** Start Text section **

So far so good, everything seems to be working with acceptable low latency. I’ll just need to code some security measures, if the signal is lost (motor off and servos positioned for a slight turn).

As the last weeks were rather busy and I was stuck with a bad cough, I’m still not completely finished with the Easy Star II. As the Raspberry Pi won’t fit completely into the fuselage, I’ll have to adapt the canopy for it:

I made some of the code used available on github.

I2C Hacking with the Raspberry Pi!!!

As my Adafruit “16-Channel 12-bit PWM/Servo Driver – I2C interface” arrived today, I got me a Breadboard and all necessary utensils (including a little I2C temperature sensor for first tries) from the local electronics store. I haven’t been playing with hardware in a looong time, so I’m really looking forward to this.

After soldering a I2C connector for the Raspberry GPIO port it was a quick breeze to set everything up and use i2cget to find out that it is 23degC in my livingroom 🙂


Raspberry Pi arrived!

** End Text section **

Set exercise 1 =
Answer these questions about the Raspberry Pi post:
(a) What temperature did i2cget report for the living room?
(b) Why does the canopy of the Easy Star II have to be adapted?
(c) What should the motor and servos do if the signal is lost?
Set exercise 2 =
Pick up the Raspberry Pi post after its final line and continue it.
The listing is separate from the Raspberry Pi post.

** Start Dataset entries **

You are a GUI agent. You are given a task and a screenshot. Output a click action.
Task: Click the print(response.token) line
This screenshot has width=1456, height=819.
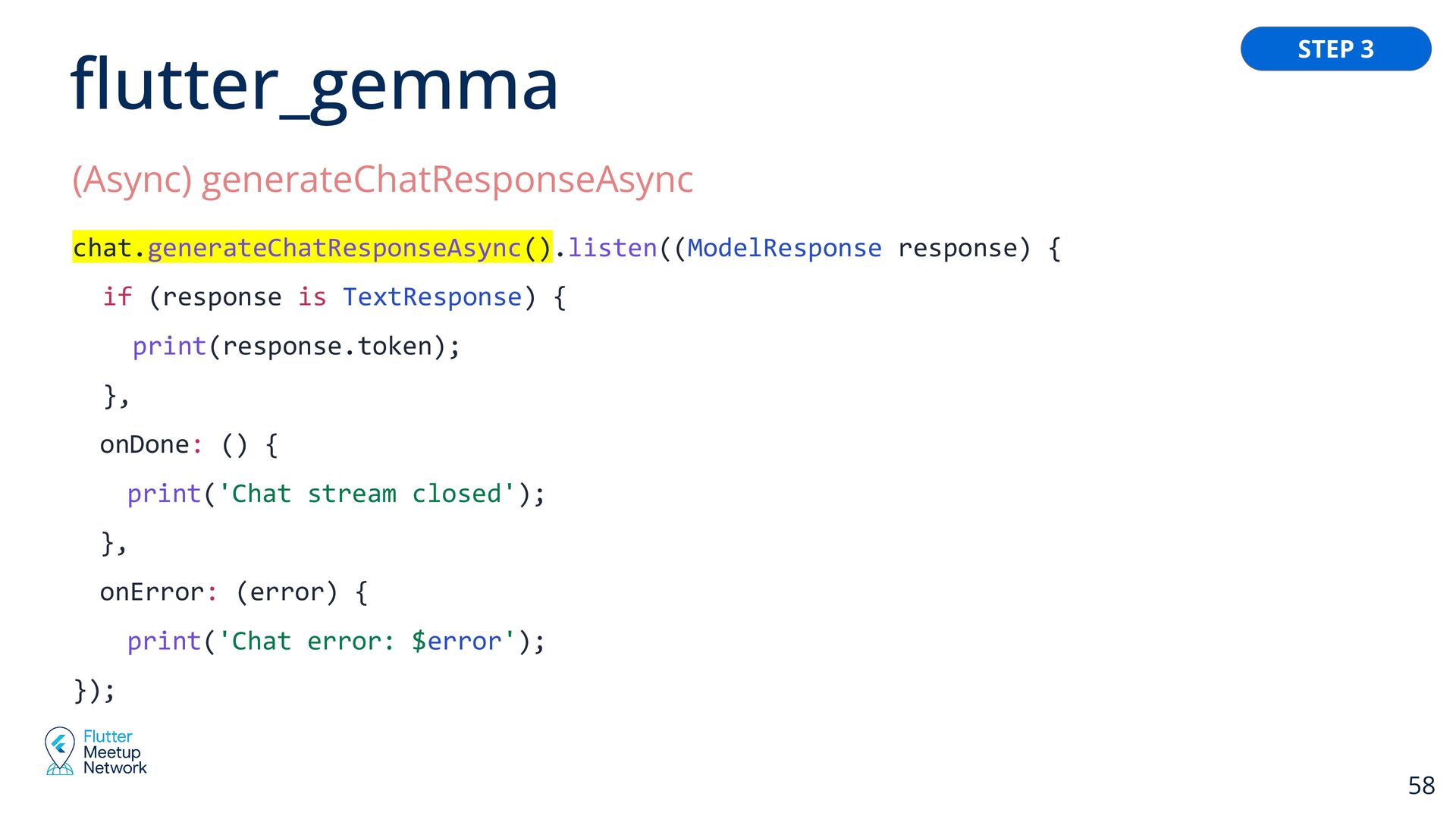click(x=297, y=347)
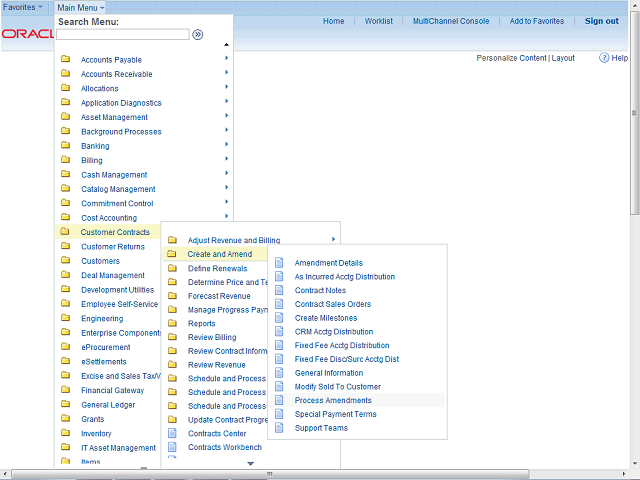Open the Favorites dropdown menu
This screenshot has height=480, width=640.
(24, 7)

** End Dataset entries **
** Start Dataset entries **

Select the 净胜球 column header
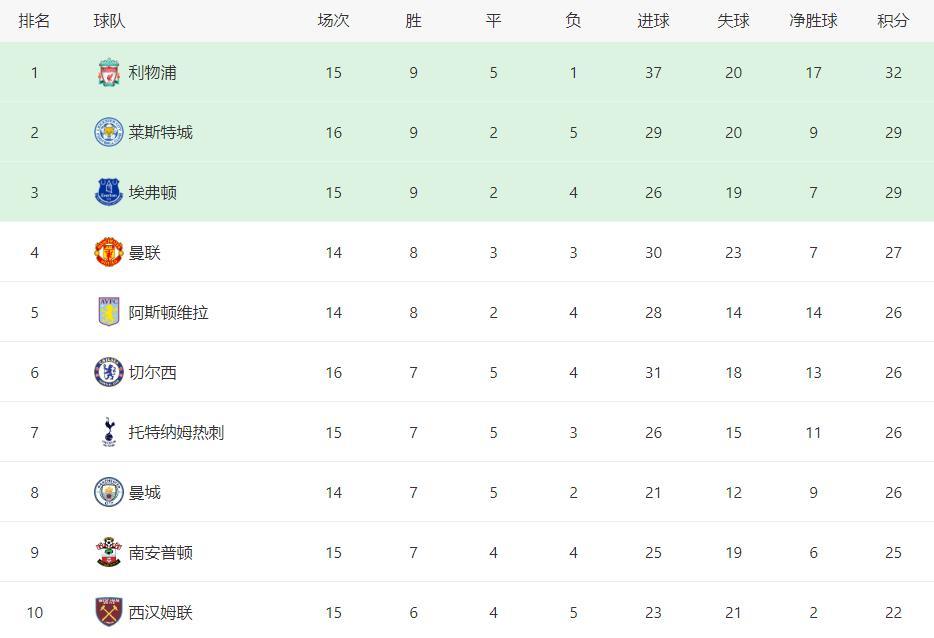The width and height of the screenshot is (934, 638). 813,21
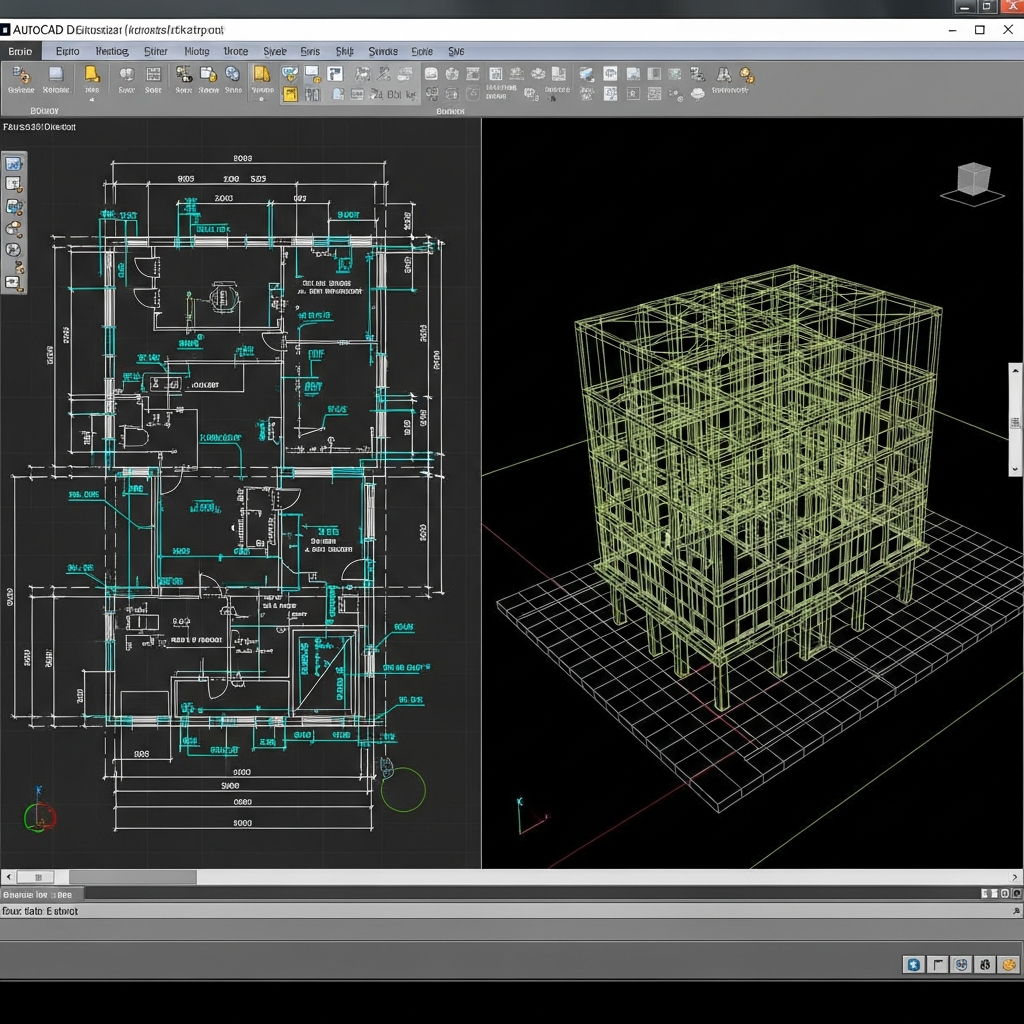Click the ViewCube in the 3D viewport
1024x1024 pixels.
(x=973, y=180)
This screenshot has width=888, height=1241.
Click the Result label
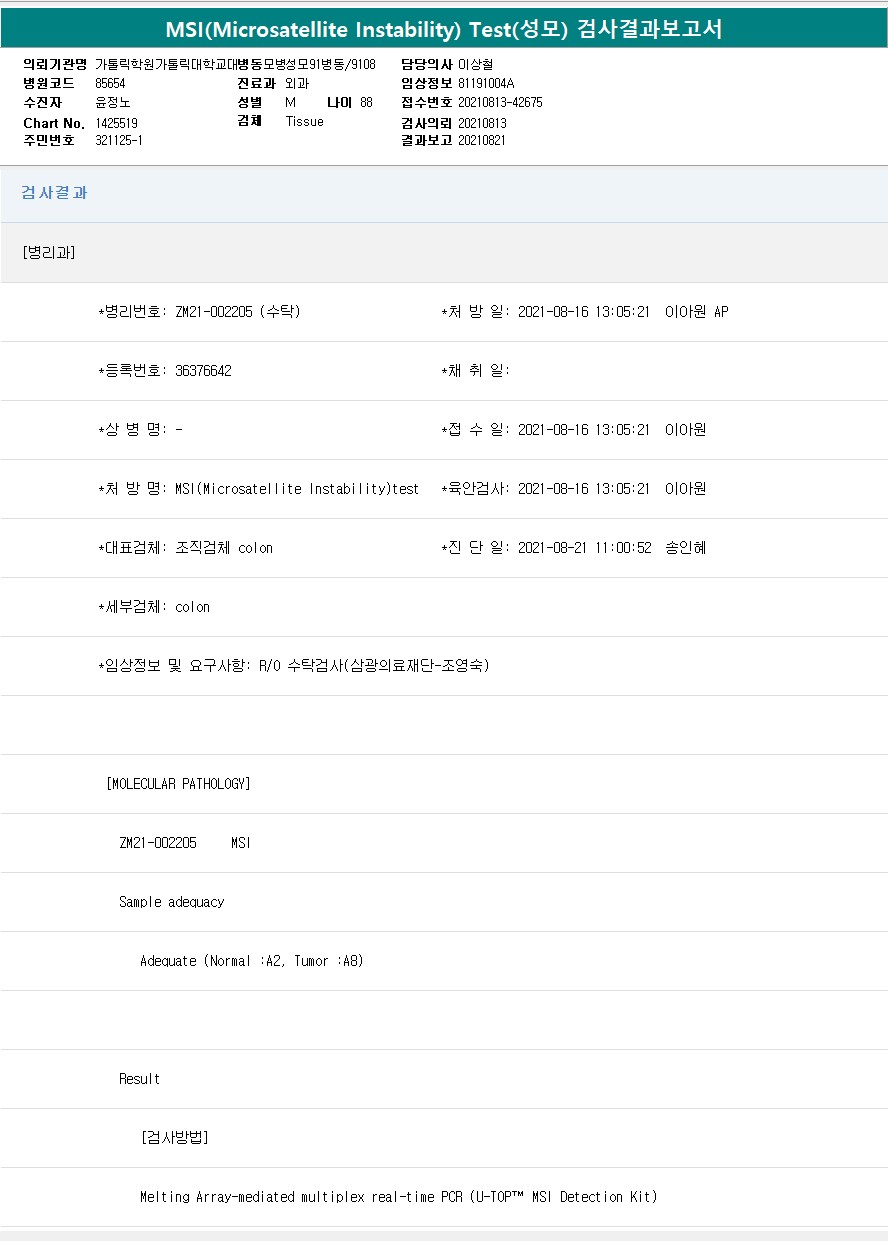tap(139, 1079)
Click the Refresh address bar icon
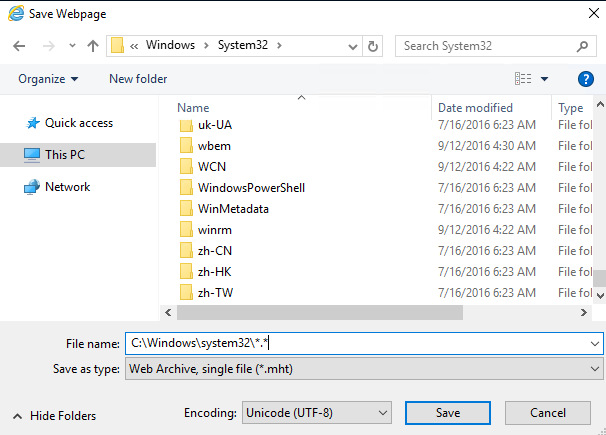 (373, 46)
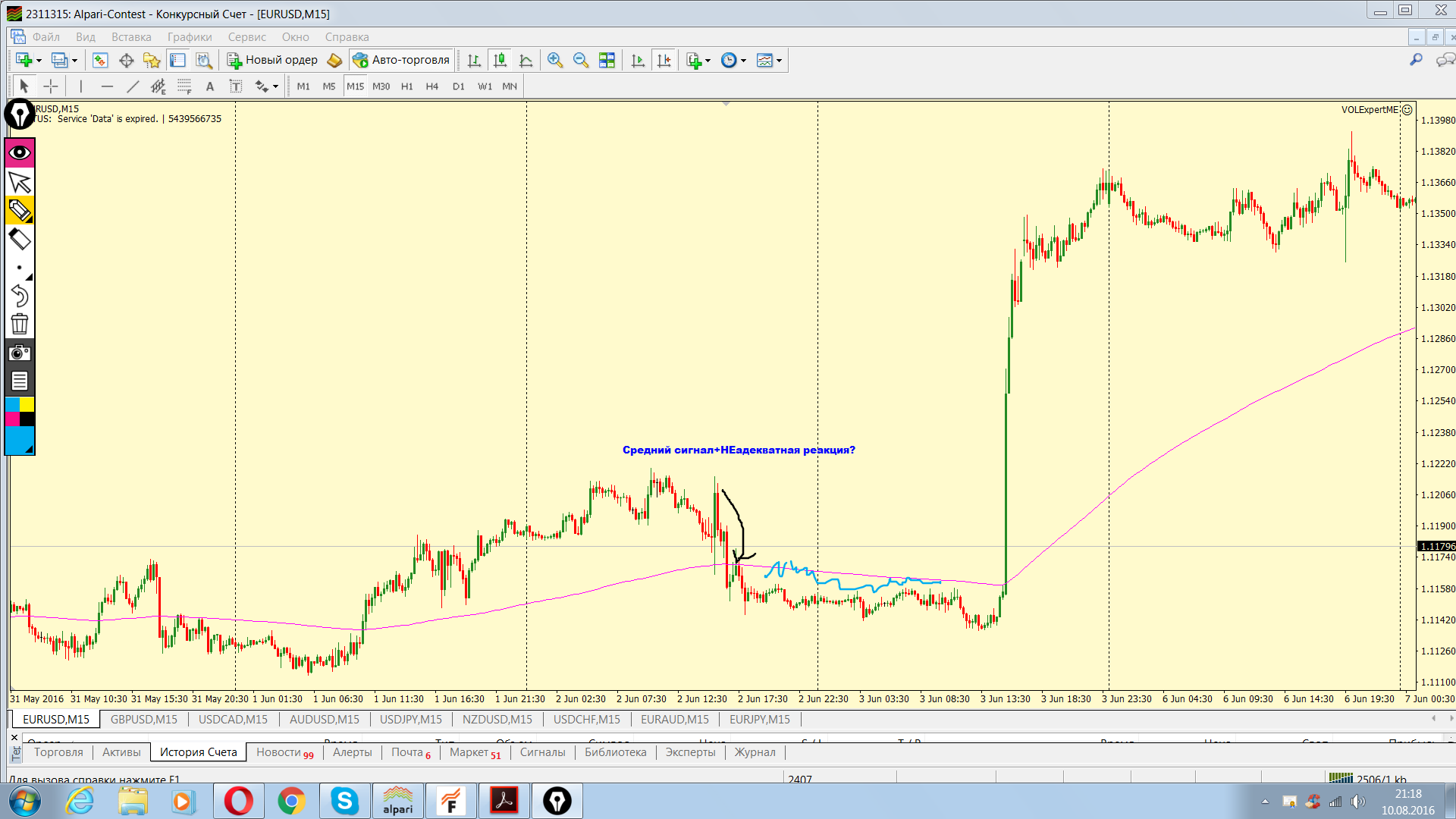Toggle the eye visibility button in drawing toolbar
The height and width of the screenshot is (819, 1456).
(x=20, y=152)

** End Dataset entries **

Exercise response 1 =
(a) 23degC.
(b) The Raspberry Pi won't fit completely into the fuselage.
(c) The motor should be off, and the servos should be positioned for a slight turn.

Exercise response 2 =
After ordering quite a while ago, my Raspberry Pi arrived last week:

The Raspberry Pi is tiny but complete ARM architecture based single-board computer with the power comparable to a two-year-old smart-phone. Insert an SD card as a hard-drive and you’re ready to go!

There are two things I have in mind with this little fella: An XBMC based media centre or a Raspberry Pi controlled model car. The former I already tested using Linux based distributions like OpenELEC or RaspBMC, the latter will require an additional board, interfacing the Raspberry Pi with PWM based model servos via I2C. Luckily Adafruit is supplying exactly that: “16-Channel 12-bit PWM/Servo Driver – I2C interface”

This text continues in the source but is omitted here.